● Task to complete: Keep the pictures out of your copy. Transcribe the records below exactly.

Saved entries
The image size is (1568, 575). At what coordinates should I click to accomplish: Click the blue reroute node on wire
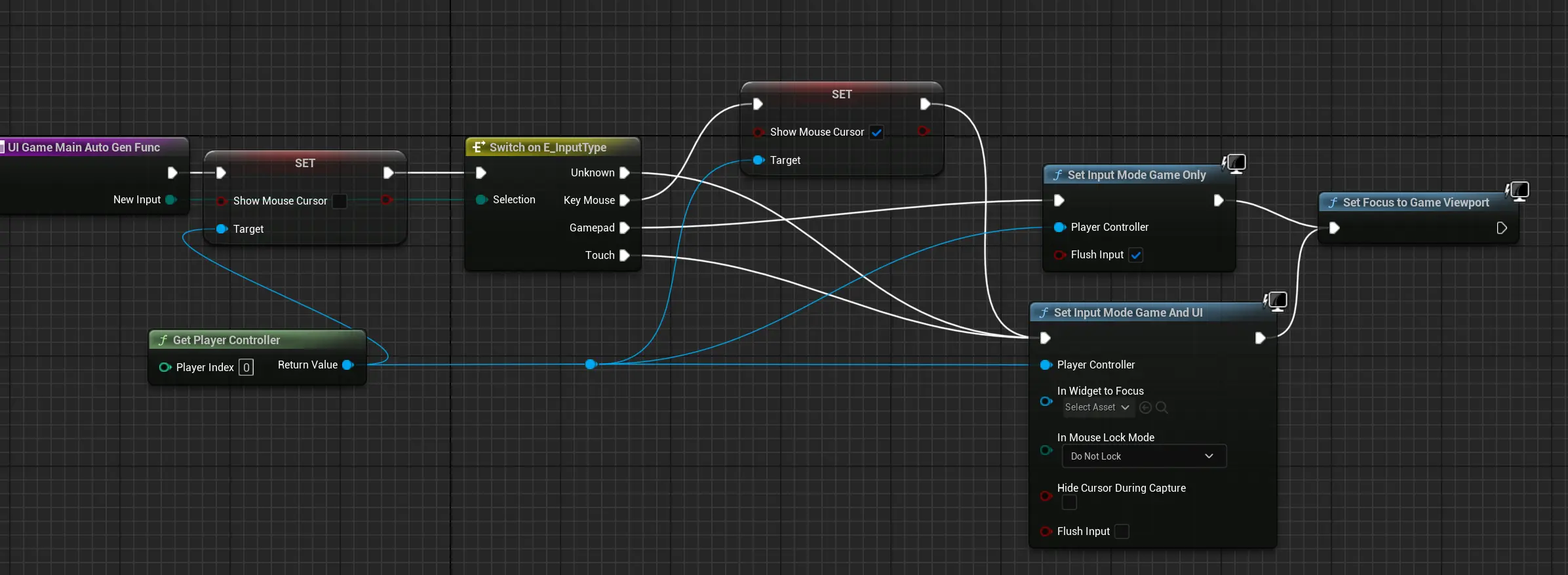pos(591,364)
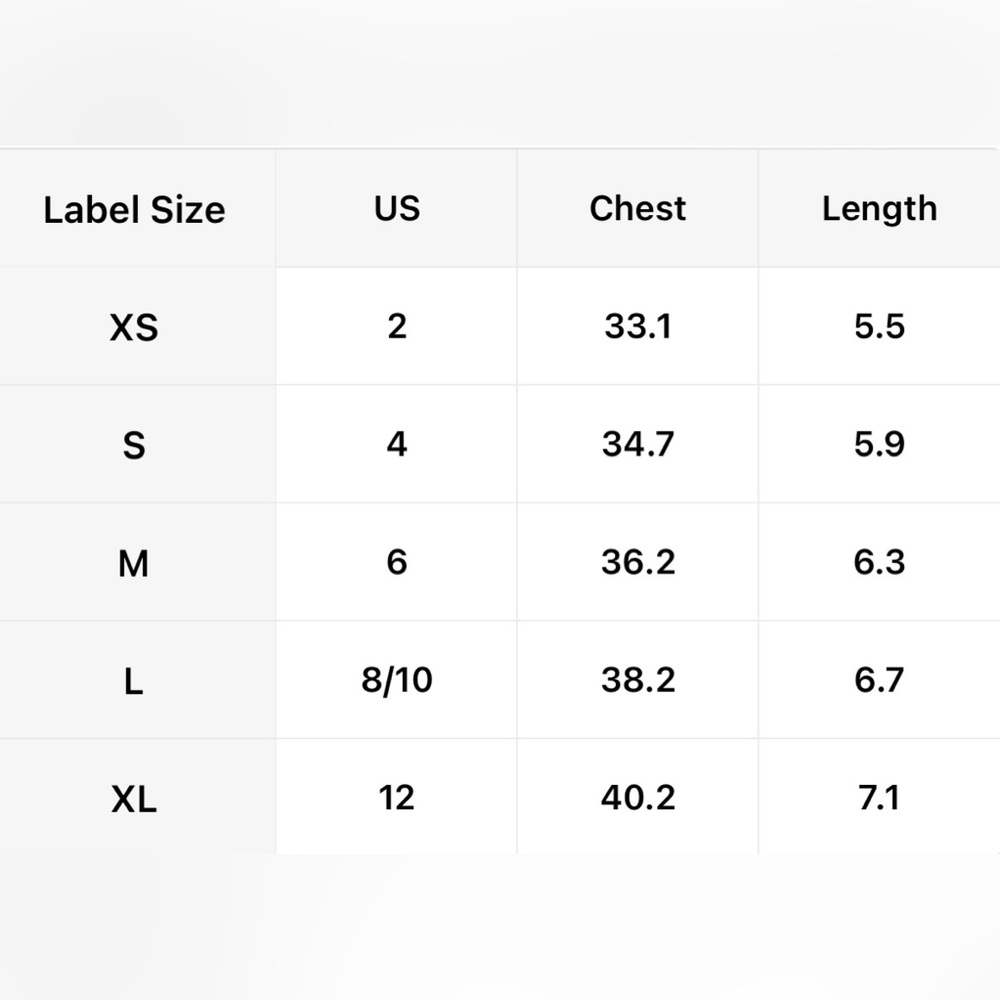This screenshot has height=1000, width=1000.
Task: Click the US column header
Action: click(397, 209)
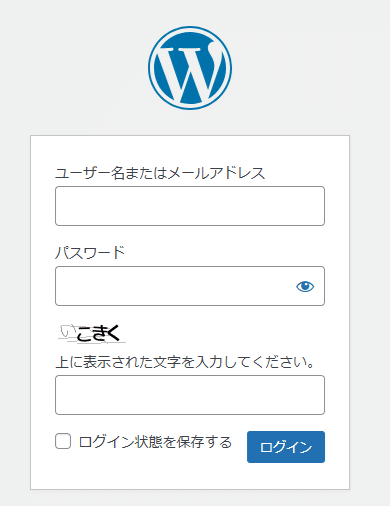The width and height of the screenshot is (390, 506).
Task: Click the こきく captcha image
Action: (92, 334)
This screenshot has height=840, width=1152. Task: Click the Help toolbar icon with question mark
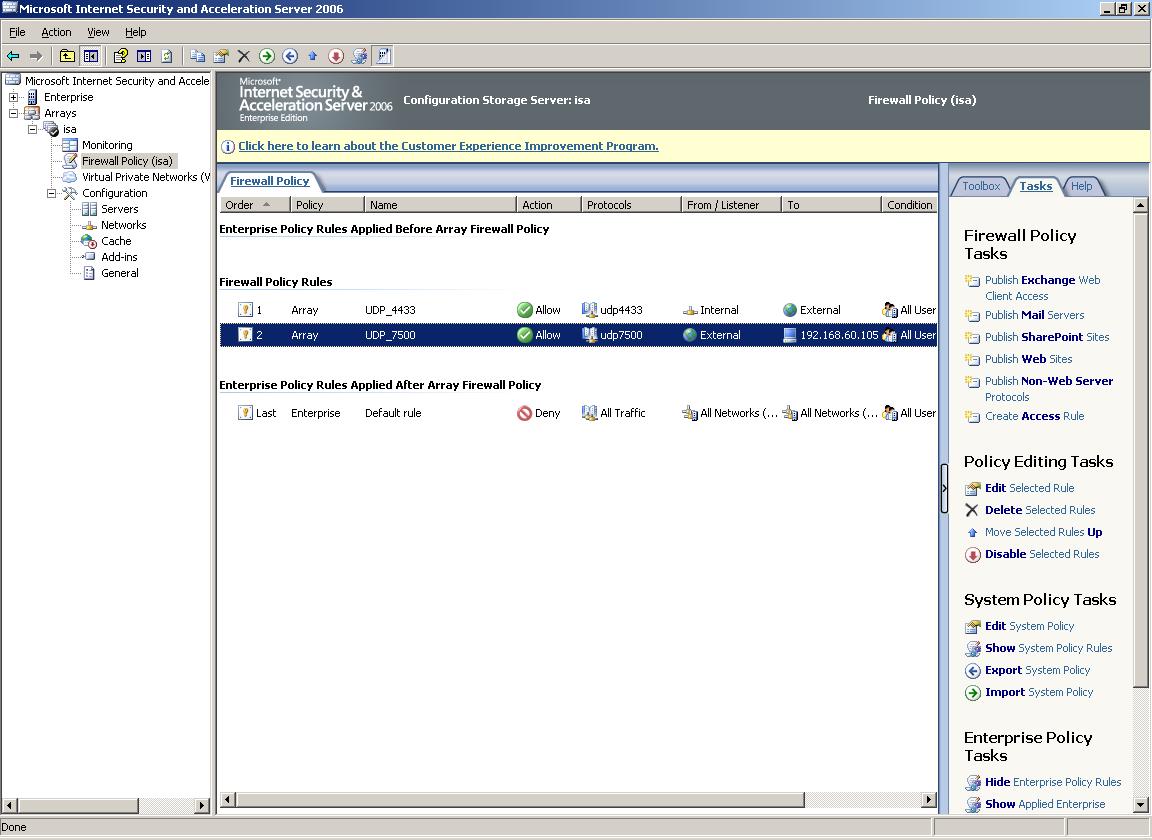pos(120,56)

● Response below:
The image size is (1568, 575). At what coordinates should I click to accomplish: Click the blue reroute node on wire
pos(591,364)
This screenshot has height=1000, width=1000.
Task: Click the US column header
Action: click(397, 209)
The width and height of the screenshot is (390, 506).
Task: Click the こきく captcha image
Action: (92, 334)
This screenshot has height=840, width=1152. Task: Click the Help toolbar icon with question mark
pos(120,56)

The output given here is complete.